In masonry, a brick bond refers to a specific pattern of arranging bricks to ensure structural stability. It is determined by the position of each brick in every successive course of the wall.

Here are a couple of useful words to learn: Header: A Header is a brick laid horizontally with its smallest surface towards front of the wall. A course of headers is one in which all of the bricks are laid widthwise. Stretcher: A Stretcher is a brick laid horizontally with its longest surface towards the front of the wall. A course of stretchers is one in which all of the bricks are laid lengthwise Mortar Bed: A Mortar Bed is the layer of mortar on which a course of bricks is laid. Perpend: A Perpend is the vertical layer of mortar at the joint between two bricks. They ensure that bricks in the same course are held together Queen Closer: A Queen Closer is a brick cut in half lengthwise. Quoin: The Quoin is the corner brick where two walls intersect.

An essential rule which every bond follows, is to always offset the perpends of neighbouring courses. This spreads the load evenly, preventing the risk of structural failure. As a result, most Walls are made of alternating courses where the bricks are centered on the perpends of adjoining courses.

The most common brick bonds are the Stretcher bond, the English bond and the Flemish bond.

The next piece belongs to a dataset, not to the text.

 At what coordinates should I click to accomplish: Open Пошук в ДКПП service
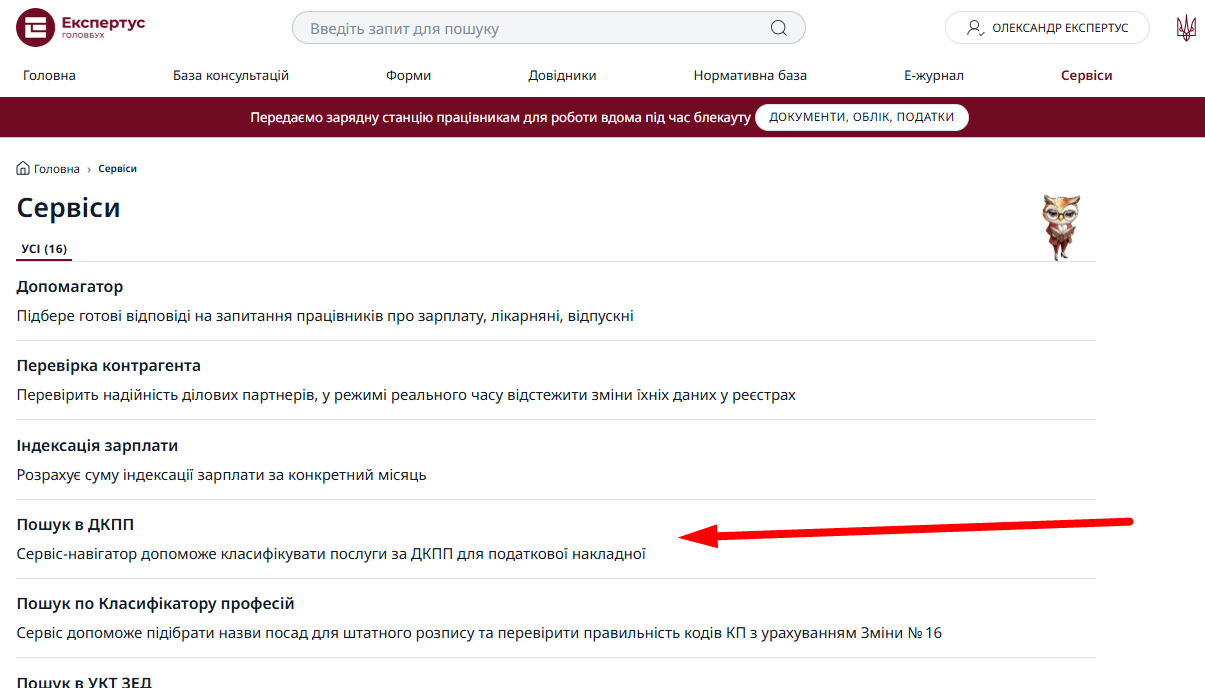pyautogui.click(x=75, y=524)
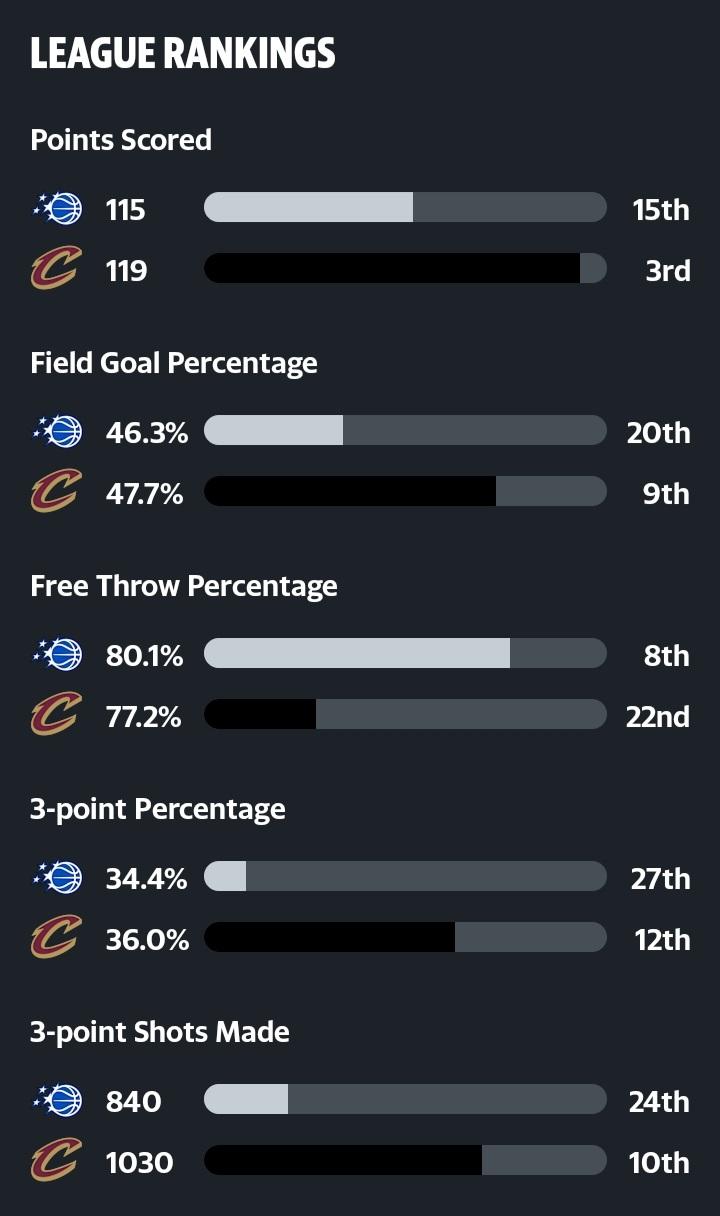Tap Magic logo in Free Throw Percentage

click(58, 654)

In a Stretcher Bond, every course consists only of bricks laid in Stretcher position. Every other course ends with a half-brick bat or one half of the protruding stretcher from the same course of the next wall. This prevents perpends in successive rows from aligning with each other. The Stretcher bond is usually used in walls bearing lighter loads, such as partition walls.

The English bond is made by alternating Header courses and Stretcher courses. A Queen closer is placed in second and penultimate position on Header courses. This type of bonding is considered to be the strongest and is used to build load-bearing walls of all thicknesses.

The Flemish Bond is made of courses made of alternating Headers and Stretchers. Each course starting with a Stretcher will end with a Stretcher. The courses starting with a Header will end with a Header as well. These courses also contain a Queen Closer in second and penultimate positions. Headers are centered on Stretchers from the course below. The Flemish Bond uses more mortar as it contains a larger number of joints, however, it is considered more aesthetically pleasing.

You now know how to identify the different Brick Bonds.